Department of Psychological Medicine
Unviersity of Auckland
Prenatal methamphetamine exposure and executive function in childhood
Methamphetamine or “P” use during pregnancy is a serious public health problem in New Zealand. The Infant Development, Environment and Lifestyle (IDEAL) Study is the only prospective, longitudinal study worldwide of prenatal methamphetamine exposure and child outcomes, and comprises four US sites and one in New Zealand. This project will implement Phase II of the New Zealand IDEAL study, a follow-up at 6.5 years of age, and will examine the behaviour and development of 110 children exposed to methamphetamine prenatally and a cohort of comparison children early in their formal schooling. This study could lead to the early identification of children most at risk of ongoing health problems, poor educational achievement and neurological disorders that have been linked to parental substance abuse. These disorders include ADHD, conduct disorder and substance abuse disorder.
Auckland City Hospital
In the July 2009 grant round, the Neurological Foundation approved funding for Dr Peter Bergin’s international collaborative pilot study which set up an internet-based platform to recruit patients for epilepsy drug trials. The platform, called EpiNet, can be accessed by adult and paediatric neurologists from anywhere in the world.
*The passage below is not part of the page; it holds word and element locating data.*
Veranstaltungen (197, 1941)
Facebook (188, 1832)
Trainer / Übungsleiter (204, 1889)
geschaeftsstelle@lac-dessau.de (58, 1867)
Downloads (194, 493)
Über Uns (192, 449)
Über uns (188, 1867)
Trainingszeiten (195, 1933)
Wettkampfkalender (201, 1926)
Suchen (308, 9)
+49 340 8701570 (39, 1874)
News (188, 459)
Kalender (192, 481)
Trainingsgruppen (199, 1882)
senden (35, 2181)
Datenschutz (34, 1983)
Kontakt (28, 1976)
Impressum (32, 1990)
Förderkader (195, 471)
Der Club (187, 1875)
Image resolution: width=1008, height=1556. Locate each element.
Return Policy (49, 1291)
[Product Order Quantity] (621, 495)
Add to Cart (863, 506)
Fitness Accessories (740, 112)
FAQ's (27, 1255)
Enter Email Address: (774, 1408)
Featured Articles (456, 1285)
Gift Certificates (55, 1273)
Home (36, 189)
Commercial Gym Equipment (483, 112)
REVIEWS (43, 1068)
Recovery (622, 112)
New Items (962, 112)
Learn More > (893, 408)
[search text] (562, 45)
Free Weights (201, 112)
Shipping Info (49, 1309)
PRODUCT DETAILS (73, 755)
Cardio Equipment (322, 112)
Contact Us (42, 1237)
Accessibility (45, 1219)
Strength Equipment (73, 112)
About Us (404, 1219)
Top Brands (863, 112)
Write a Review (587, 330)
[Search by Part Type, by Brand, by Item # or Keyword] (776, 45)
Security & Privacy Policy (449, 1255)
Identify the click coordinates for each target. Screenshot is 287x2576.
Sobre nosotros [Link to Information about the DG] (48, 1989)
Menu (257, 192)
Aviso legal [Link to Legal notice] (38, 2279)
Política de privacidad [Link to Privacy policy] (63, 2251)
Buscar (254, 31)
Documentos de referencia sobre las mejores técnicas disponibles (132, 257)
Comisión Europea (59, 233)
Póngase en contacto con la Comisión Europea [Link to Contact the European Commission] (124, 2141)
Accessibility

In the July 2011 grant round, the Neurological Foundation approved funding for a second study phase to enable an international collaboration of epileptologists to validate both the EpiNet study group and the EpiNet platform before undertaking clinical trials.
Randomised controlled trials of patients with new onset epilepsy; EpiNet-First
This study encompasses a series of four randomised controlled trials (EpiNet-First trials) to determine which of several widely used anti-epileptic drugs (levetiracetam, carbamazepine, lamotrigine and sodium valproate) is most effective as monotherapy (one treatment, vs polytherapy which involves multiple drugs) in patients with recently diagnosed and previously untreated epilepsy. The primary endpoint will be 12 continuous months free from seizures. The trials will be conducted using EpiNet and will involve several New Zealand clinicians as well as neurologists from around the world.